The possibility of the antiviral oseltamivir causing a blood dyscrasia has a very low likelihood, with the oseltamivir monograph reporting anemia occurring in less than one percent of the patient population.[5] No case reports or case studies in the literature at the time of this article reported blood dyscrasias with patients who had influenza and were being treated with clozapine. The coadministration of clozapine and oseltamivir did not produce a drug-drug interaction resulting in an adverse effect to a patient in an interaction report, monograph reviews, and through a literature search.[5,6,23] It can be concluded that influenza does pose a risk for blood dyscrasias as an extremely rare event (six cases were found over a 30-year time span). Reported cases included pediatric and adult patients, as well as the immunocompromised.[12,15,18–20] Generally, oseltamivir does not cause blood abnormalities besides a small risk for anemia, and there is no causative association among the combination of influenza, treatment with clozapine, and blood dyscrasias or clozapine and oseltamivir in the literature.[5,6,23]

This study’s results with a small sample (N=32) of clozapine-treated individuals indicated no statistically significant difference in the WBC values following administration of oseltamivir. The ANC values, however, were statistically significantly different from T1 to T2 and T3.

Treatment with clozapine raises the risk of agranulocytosis such that there needs to be regular monitoring. Adding other medications that carry similar risk increases the joint probability of a blood dyscrasia. Statistically, converting the raw data to Z scores could be seen as potentially having a dampening effect on the direction of the results.
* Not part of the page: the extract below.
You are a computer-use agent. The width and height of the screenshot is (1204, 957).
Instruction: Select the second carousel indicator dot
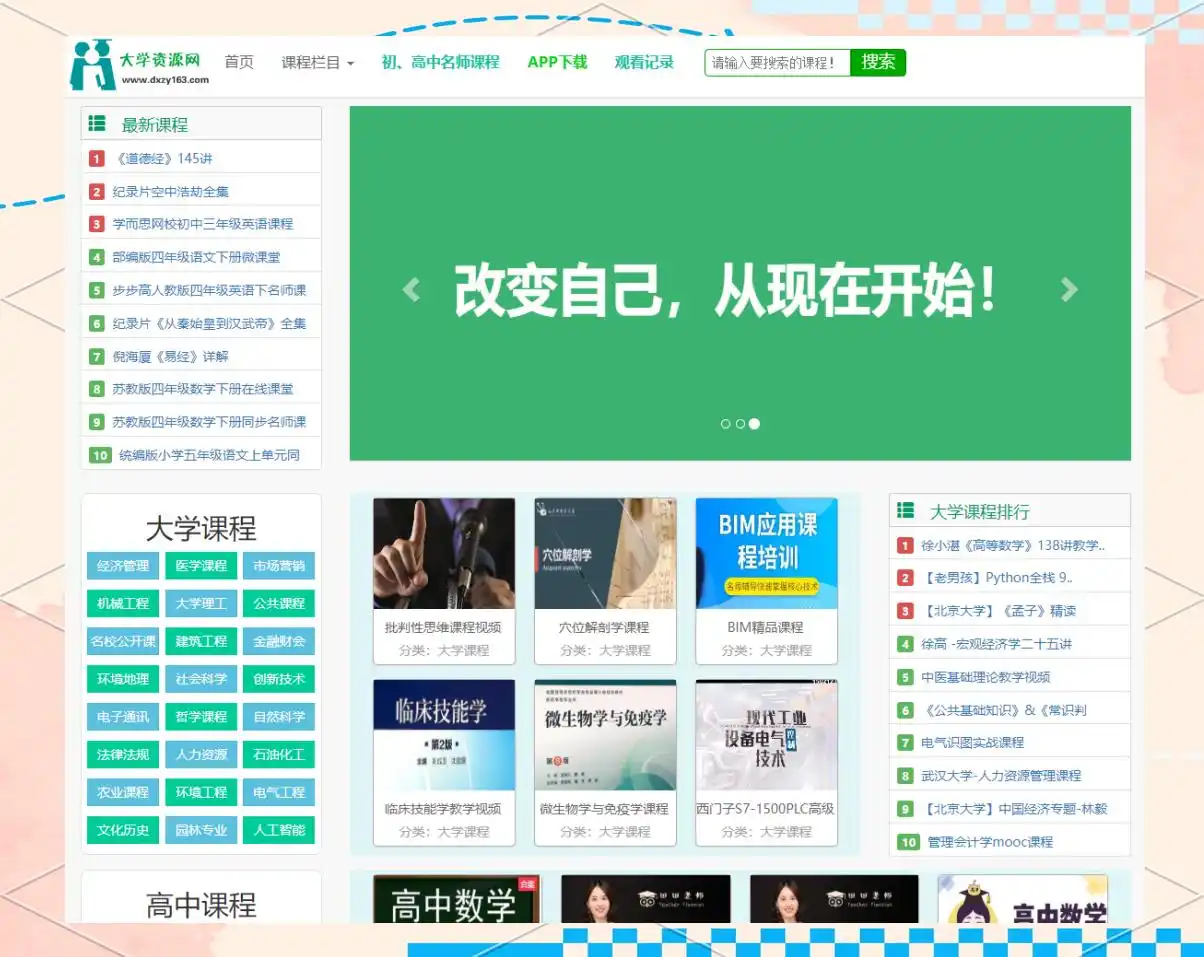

Statistically significant results in light of Z score transformation deserves careful interpretation. The results pattern found with this study appears to fit this general risk topography and it appears possible that oseltamivir administration can add to or amplify this risk.

There are important cautionary factors, however, that prohibit drawing this inference conclusively and would indicate the need for further research. The retrospective design of this study limits the inferential significance of the results, and there was no control group. Conclusive results cannot be derived as the absence of data on possible coexisting factors (i.e., illness) that could also depress the ANC affect the interpretation of the results. An unknown number of patients could have had influenza, which also can lower the ANC. The low N and the lack of replication to date are further weaknesses of the design.

Further studies in this regard would ideally be prospective, incorporate a control group, feature adequate data collection on both other medications and the patients’ overall medical condition, and be large enough to include sufficient numbers of patients. Using a variety of sites and seasons to address the prevalence of influenza in late fall, winter, and early spring would be helpful as well. Only a valid, reliable, and consistent finding that oseltamivir administration amplifies the risk for blood dyscrasias should impact practice. Practitioners at that point may exercise extra caution when considering oseltamivir combined with other factors with this population.